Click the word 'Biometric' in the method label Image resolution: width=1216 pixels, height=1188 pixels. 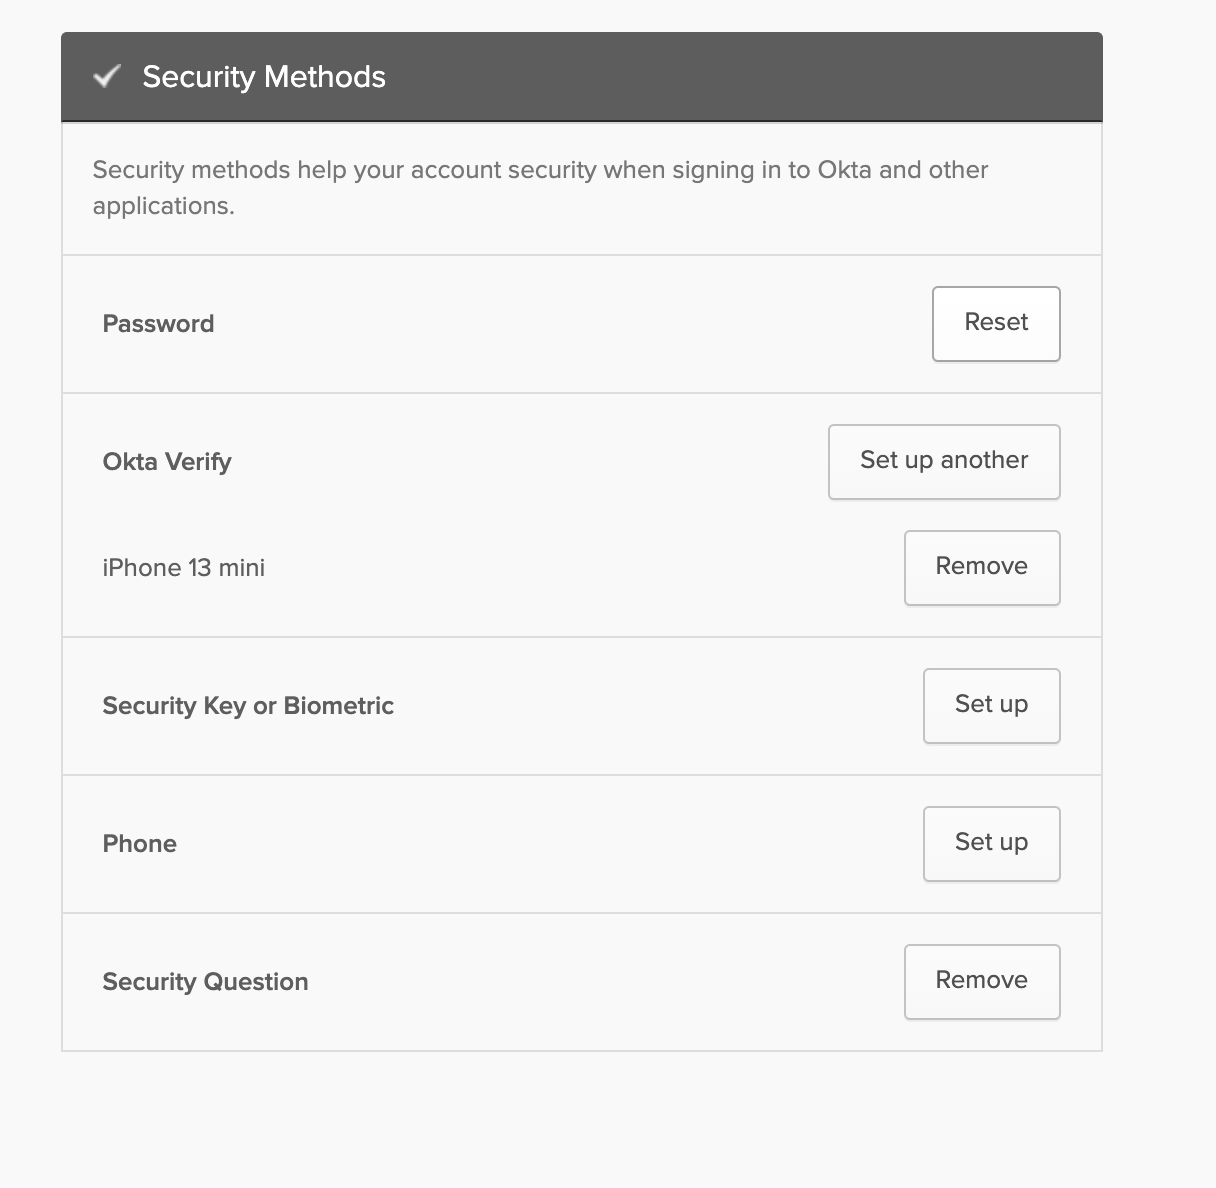(x=339, y=706)
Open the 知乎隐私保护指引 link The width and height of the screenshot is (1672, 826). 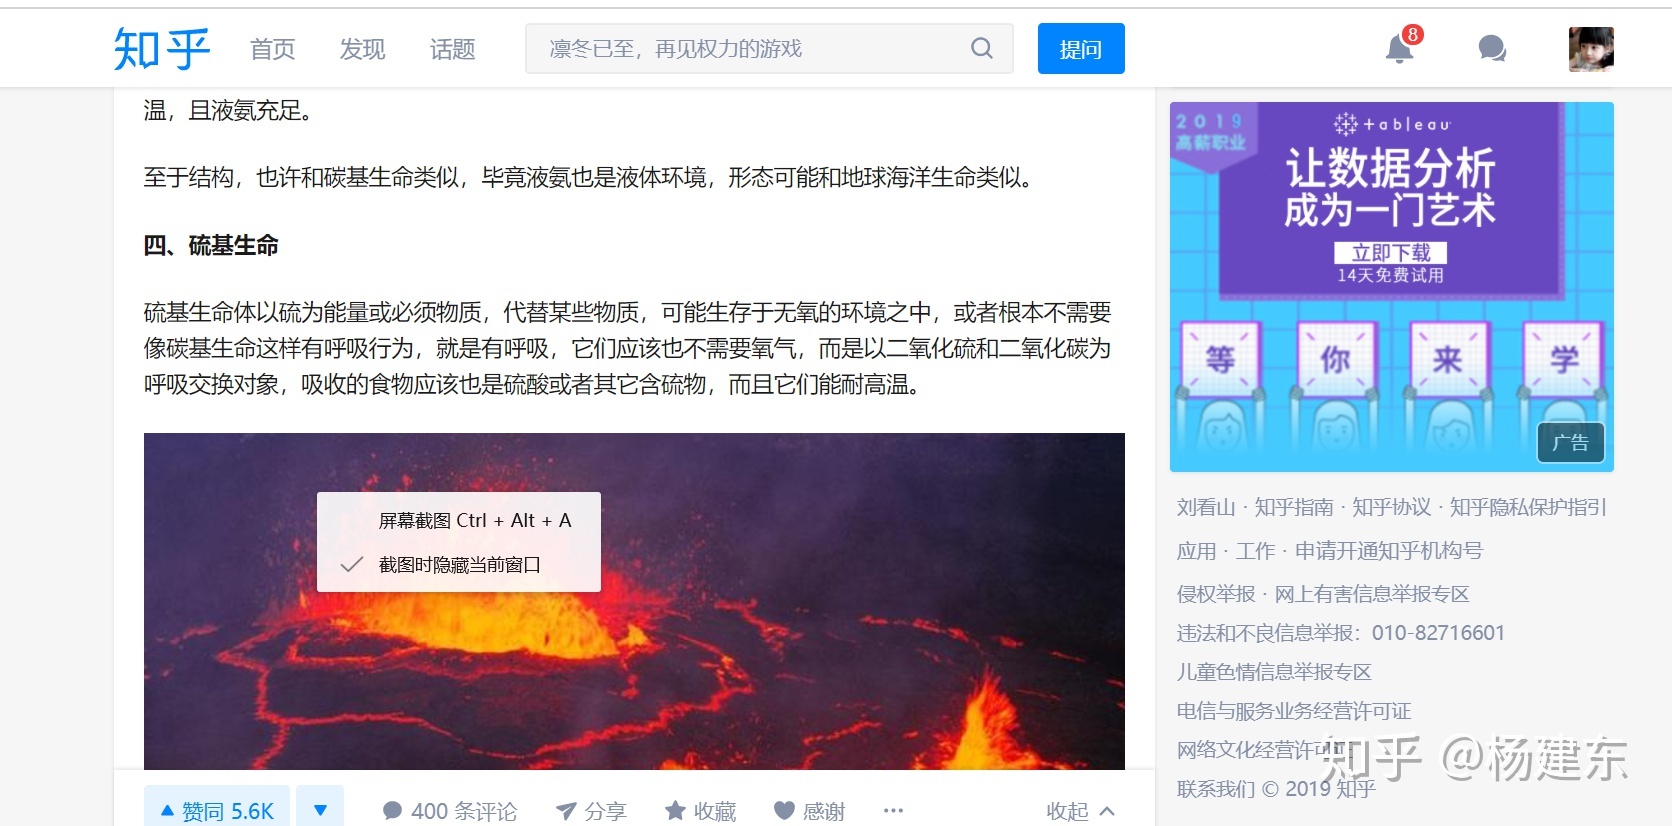pyautogui.click(x=1528, y=507)
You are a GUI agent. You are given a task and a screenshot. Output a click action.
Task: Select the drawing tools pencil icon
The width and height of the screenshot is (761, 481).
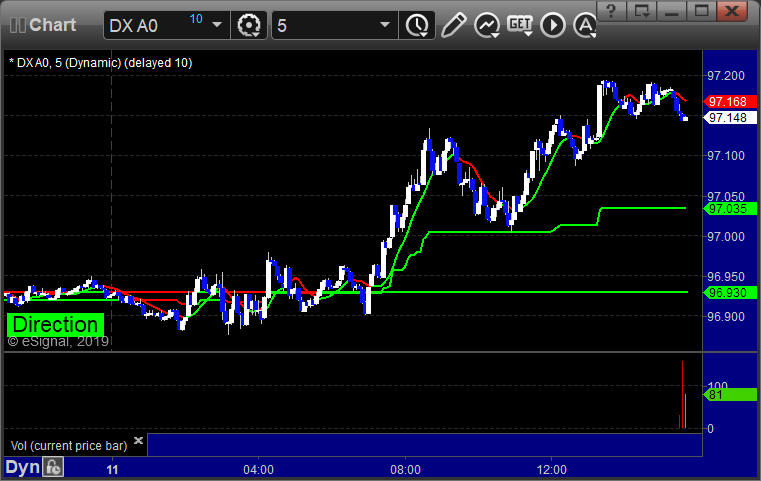(453, 24)
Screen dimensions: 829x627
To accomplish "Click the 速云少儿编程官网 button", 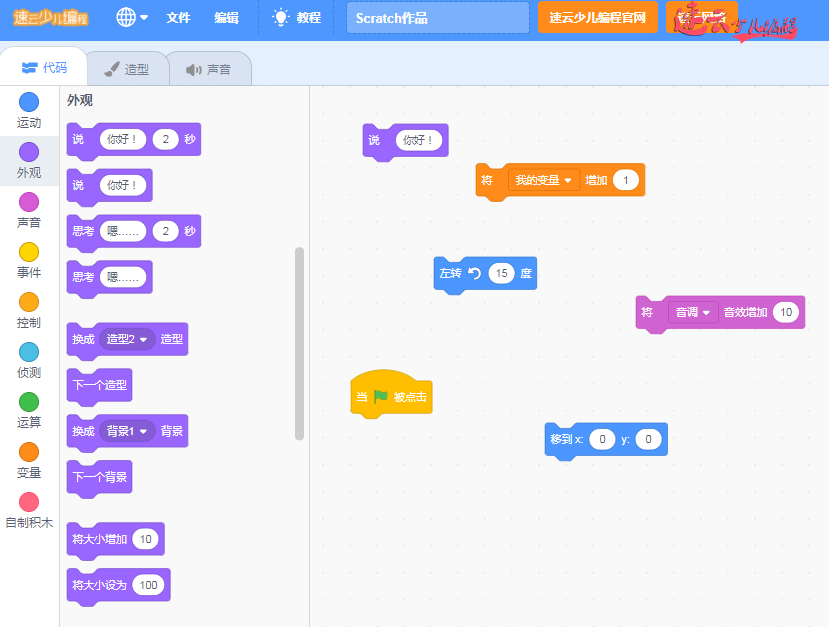I will (x=597, y=17).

★ ★ ★ ★

**TASK ITEM**
Please transcribe exactly the part of the records that opens with the line containing "You are a GUI" and closes with the line containing "Screen dimensions: 829x627", both ends included, and leave out the pictures.

**RESPONSE TO THE TASK**
You are a GUI agent. You are given a task and a screenshot. Output a click action.
Task: Select the drawing tools pencil icon
The width and height of the screenshot is (761, 481).
(453, 24)
Screen dimensions: 829x627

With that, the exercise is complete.